* **Provided material**
+ + + + +
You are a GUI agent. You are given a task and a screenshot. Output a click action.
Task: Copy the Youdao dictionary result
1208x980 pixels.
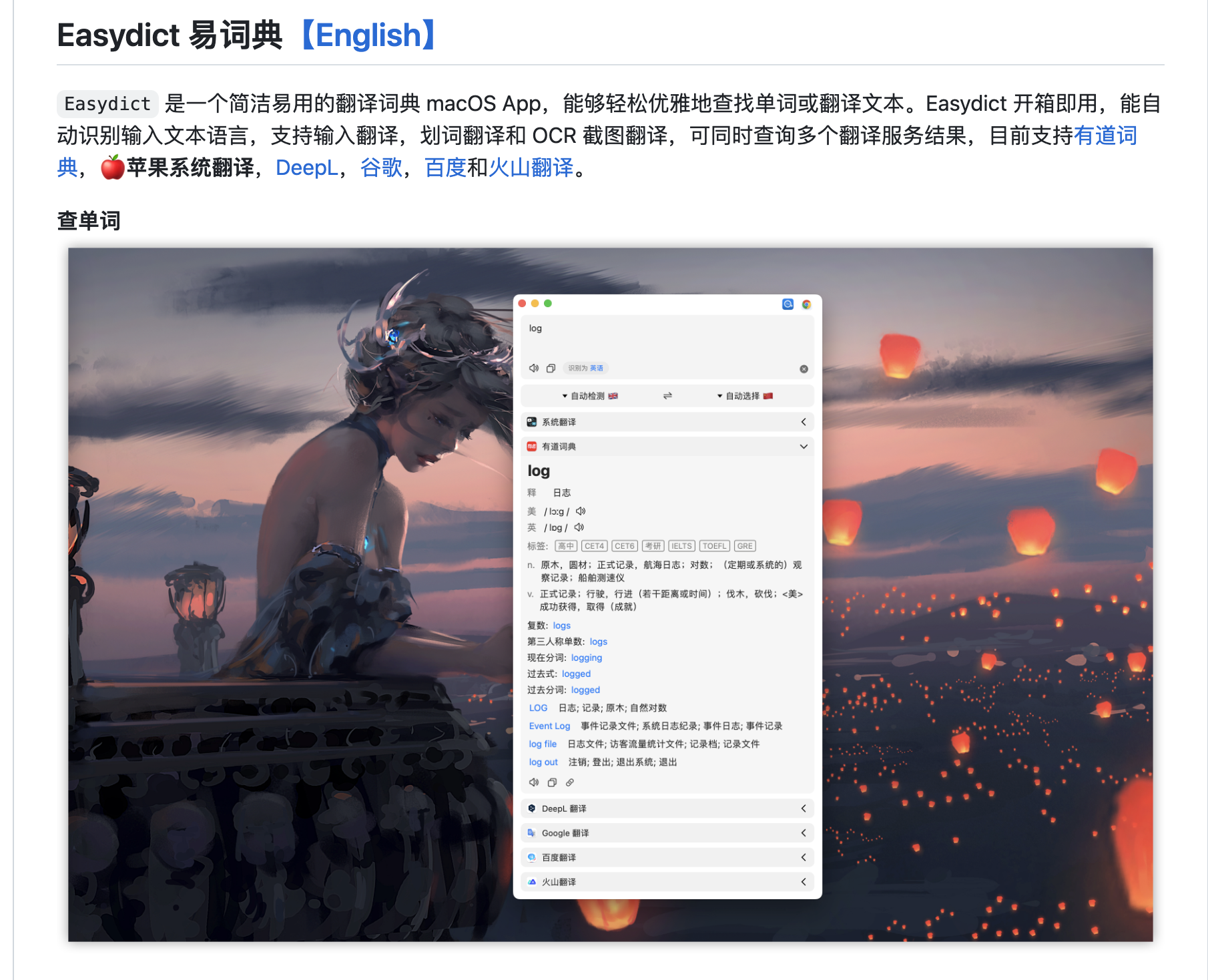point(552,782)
+ + + + +
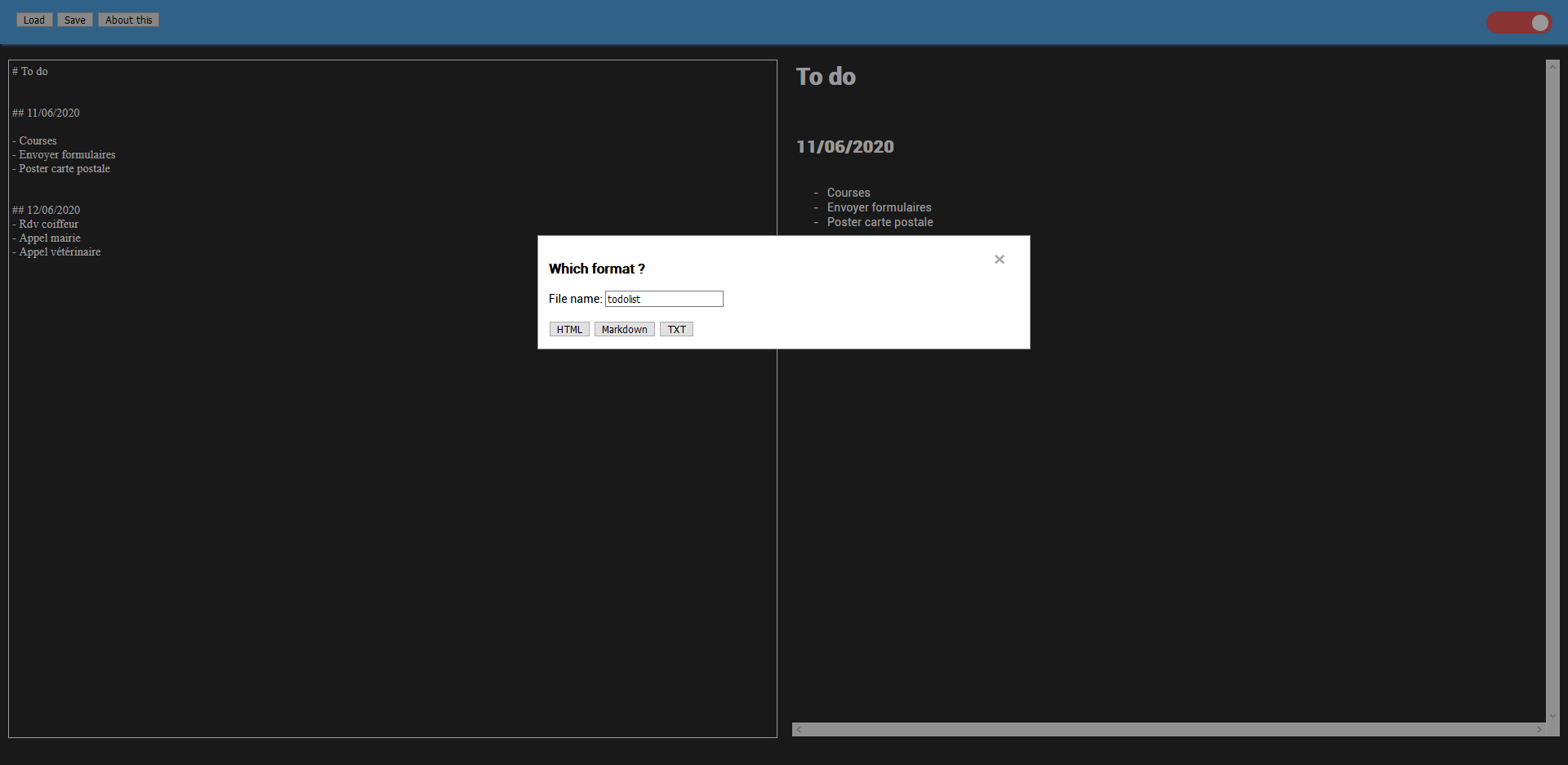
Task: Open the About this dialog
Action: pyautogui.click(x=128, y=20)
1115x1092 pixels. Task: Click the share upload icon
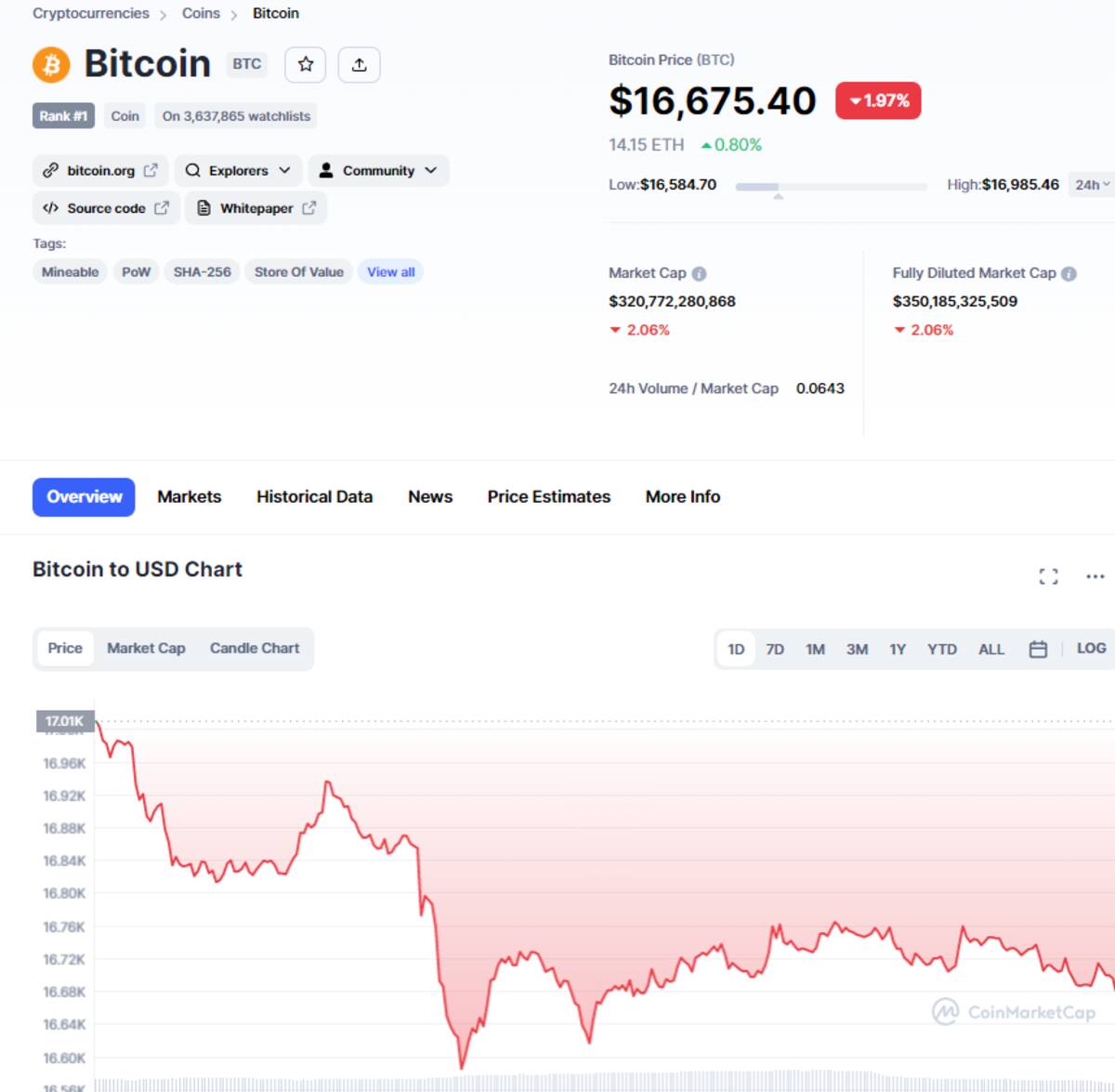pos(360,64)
+ + + + +
* **The request**
Rewrite everything from the line containing "1115x1092 pixels. Task: Click" down to the line containing "pos(360,64)" in the rows above as a numbered list, omitting blank lines. Leave the pictures out of your answer.

* **Written answer**
1. 1115x1092 pixels. Task: Click the share upload icon
2. pos(360,64)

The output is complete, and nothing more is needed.